Kumaratunga’s prime minister father was shot dead by a Buddhist monk in 1959. Her politician-husband was assassinated during a revolt by the leftwing JVP.
Her next move could be to quickly implement a constitutional reform package to change the system of government, which has been stuck in parliament, by dissolving the house and appointing a Constituent Assembly to pass the reforms.
Her wafer-thin majority in Parliament has prevented Kumaratunga from pushing through her peace plan which she had promised in the 1994 election. Constitutional amendments here have to be approved by two-thirds of members of Parliament.
Political commentator Jehan Perara, media director of the National Peace Council (NPC) said it was likely that the president would appoint a Constituent Assembly to push the reforms through with a simple majority.
A similar Constituent Assembly was set up in 1972 by Kumaratunga’s mother, Sirima Bandaranaike, who was the world’s first woman prime minister, to pass a new Constitution for Sri Lanka.
“She will say she has a clear mandate of over 50 percent to implement the peace package and resort to these measures.
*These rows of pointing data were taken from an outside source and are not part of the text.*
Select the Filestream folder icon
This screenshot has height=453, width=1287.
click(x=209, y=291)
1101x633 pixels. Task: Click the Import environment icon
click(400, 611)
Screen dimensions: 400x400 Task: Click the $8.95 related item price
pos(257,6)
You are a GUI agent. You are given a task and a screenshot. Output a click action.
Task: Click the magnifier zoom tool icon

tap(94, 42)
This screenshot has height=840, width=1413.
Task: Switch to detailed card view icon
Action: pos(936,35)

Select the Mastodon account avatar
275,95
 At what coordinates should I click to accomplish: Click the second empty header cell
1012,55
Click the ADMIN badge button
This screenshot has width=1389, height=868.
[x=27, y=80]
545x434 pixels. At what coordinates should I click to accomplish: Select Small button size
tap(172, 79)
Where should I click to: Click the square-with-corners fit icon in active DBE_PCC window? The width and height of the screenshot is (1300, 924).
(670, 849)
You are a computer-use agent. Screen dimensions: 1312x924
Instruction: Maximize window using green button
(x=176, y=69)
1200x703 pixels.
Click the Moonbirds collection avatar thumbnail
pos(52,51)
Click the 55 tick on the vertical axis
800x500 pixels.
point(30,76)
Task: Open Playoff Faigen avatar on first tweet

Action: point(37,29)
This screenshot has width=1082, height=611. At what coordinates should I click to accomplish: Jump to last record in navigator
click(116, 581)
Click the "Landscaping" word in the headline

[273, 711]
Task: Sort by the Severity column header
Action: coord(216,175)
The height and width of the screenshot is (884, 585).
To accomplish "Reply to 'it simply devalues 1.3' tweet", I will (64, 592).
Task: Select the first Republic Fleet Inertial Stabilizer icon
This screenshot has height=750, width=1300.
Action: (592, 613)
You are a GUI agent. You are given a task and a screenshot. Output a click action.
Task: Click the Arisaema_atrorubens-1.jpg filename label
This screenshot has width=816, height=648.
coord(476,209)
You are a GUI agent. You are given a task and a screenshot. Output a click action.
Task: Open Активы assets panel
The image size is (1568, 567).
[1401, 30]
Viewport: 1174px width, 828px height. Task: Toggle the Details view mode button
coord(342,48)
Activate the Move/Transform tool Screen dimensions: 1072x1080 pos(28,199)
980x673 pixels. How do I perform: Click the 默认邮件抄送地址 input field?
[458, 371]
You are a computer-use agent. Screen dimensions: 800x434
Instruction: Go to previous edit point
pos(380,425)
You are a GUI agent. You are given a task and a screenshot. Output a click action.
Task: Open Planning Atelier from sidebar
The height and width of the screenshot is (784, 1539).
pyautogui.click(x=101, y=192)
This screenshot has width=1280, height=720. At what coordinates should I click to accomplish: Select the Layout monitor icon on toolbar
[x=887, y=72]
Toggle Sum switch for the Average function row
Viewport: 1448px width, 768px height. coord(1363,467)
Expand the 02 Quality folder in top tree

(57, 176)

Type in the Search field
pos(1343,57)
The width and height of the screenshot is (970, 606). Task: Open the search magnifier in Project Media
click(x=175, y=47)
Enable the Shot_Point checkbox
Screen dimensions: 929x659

She has got the green light from the masses to implement constitutional reforms,” Perera said.
Analysts believe Wickremasinghe’s inability to muster 50 percent of the vote was partly eroded by his plan to hold peace talks with the Tamil rebels and set up an interim administration with their help.
“I think that may have caused some doubt amongst majority Sinhalese voters who felt he was handing the north and the east
to the rebels,” said a defence commentator.
The president lost the key Tamil-dominated districts of Vanni in the north and Batticaloa in the east but gained a crucial win in the former rebel-controlled northern Jaffna peninsula by a narrow margin.
“The Jaffna victory … could be seen as a vote by the people against the Tamil rebels,” said Perera.
The rebels, who have been fighting 16 years for a separate state for their minority Tamil community, had unofficially asked the country’s Tamils to vote for Wickremasinghe — a diktat residents in the war zones in the north and east rarely ignore.